L’ambassadeur Peter Maurer, chef de la mission à New York, codirige depuis cette année le travail de l’ONU sur l’environnement. Walter Kälin lui-même est devenu le représentant spécial de Kofi Annan pour la question des « réfugiés de l’intérieur », dont le Darfour est le plus tragique exemple.

Nicolas Michel est sous-secrétaire général chargé du droit. Cet ambassadeur avait joué un rôle crucial dans les discussions qui ont abouti à la création de la Cour pénale internationale.

A New York, le négociateur suisse était Valentin Zellweger, qui est devenu le chef de cabinet du président du tribunal. Stefano Toscano est le vice-président de la 2e commission de l’Assemblée générale, qui traite du développement. Heidi Tagliavini est la représentante spéciale de Kofi Annan pour la Géorgie.

Rachel Groux fut vice-présidente de la 3e commission de l’Assemblée, avant de conseiller le Suédois Jan Eliasson, qui a mené la négociation du Conseil des droits de l’homme. Des Suisses ont d’autres responsabilités dans le droit des enfants, la désertification et les forêts, les armes légères, etc.

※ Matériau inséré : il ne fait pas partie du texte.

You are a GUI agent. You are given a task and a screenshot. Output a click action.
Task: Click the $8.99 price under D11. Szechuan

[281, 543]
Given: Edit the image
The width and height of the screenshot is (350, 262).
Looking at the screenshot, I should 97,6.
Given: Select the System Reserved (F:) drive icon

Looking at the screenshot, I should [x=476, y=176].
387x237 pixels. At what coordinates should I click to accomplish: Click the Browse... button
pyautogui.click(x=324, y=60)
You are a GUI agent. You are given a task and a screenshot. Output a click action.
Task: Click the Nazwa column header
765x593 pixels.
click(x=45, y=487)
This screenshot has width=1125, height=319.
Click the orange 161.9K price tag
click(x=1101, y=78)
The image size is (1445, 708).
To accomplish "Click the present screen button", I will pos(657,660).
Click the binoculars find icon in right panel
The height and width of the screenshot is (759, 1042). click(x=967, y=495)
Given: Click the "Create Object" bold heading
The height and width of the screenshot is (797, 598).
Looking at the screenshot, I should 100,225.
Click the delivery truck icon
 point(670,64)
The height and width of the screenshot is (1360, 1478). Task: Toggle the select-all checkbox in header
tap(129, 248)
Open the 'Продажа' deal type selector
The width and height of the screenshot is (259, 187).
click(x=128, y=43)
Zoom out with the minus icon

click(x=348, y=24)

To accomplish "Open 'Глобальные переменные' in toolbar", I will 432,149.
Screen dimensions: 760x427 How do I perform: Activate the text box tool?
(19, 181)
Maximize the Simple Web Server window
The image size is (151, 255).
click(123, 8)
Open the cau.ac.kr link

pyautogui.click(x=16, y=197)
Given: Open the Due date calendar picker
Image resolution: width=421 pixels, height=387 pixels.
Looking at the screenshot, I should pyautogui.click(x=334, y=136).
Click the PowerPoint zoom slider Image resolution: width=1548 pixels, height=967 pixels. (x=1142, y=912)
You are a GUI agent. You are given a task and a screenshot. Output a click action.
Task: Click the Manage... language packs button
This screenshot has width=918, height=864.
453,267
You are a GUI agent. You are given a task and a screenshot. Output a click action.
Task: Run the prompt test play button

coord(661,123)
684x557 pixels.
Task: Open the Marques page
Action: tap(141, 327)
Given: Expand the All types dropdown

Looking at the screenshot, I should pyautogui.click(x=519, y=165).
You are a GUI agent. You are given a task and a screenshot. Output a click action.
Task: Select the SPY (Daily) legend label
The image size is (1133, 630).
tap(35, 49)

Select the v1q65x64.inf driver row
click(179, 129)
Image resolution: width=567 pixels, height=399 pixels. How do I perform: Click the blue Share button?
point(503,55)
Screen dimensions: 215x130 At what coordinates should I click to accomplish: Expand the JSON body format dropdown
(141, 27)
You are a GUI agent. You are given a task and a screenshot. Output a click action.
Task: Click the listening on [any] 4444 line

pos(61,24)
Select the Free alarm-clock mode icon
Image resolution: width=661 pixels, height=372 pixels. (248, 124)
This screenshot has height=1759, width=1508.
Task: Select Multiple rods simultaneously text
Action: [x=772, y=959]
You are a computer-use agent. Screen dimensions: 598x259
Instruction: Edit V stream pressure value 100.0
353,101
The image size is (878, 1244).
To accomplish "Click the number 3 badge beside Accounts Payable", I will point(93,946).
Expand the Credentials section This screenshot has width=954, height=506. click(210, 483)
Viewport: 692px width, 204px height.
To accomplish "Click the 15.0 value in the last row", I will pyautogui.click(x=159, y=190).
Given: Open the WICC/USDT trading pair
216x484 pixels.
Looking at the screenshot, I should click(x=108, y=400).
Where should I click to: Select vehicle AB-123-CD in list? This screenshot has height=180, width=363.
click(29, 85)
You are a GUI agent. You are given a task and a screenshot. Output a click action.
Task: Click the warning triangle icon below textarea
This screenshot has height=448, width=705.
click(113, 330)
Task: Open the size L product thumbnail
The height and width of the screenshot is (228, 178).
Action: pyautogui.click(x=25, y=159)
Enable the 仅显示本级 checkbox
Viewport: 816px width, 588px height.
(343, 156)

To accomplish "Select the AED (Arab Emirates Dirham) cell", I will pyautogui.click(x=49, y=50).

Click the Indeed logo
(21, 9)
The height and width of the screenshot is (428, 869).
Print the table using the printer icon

Après la grande secousse de la guerre d’Irak et de la corruption du programme « Pétrole contre nourriture », le fonctionnement même de l’ONU est au cœur des débats de l’organisation.

Pas de directoire mondial

La Suisse a lancé ce printemps une initiative pour tenter de rééquilibrer les pouvoirs entre l’Assemblée générale et le Conseil de sécurité. L’Américain John Bolton, à demi-mot, s’est demandé de quoi se mêlait ce nain. Il le sait maintenant : la Suisse n’accepte pas que le Conseil dérive vers une sorte de directoire mondial, hors du contrôle des autres Etats, appelés à appliquer des décisions auxquelles ils n’ont aucune part.

Cette initiative a déjà des résultats : le Conseil discute régulièrement avec l’Assemblée de la recherche d’un successeur à Kofi Annan, ce qui n’arrivait jamais auparavant.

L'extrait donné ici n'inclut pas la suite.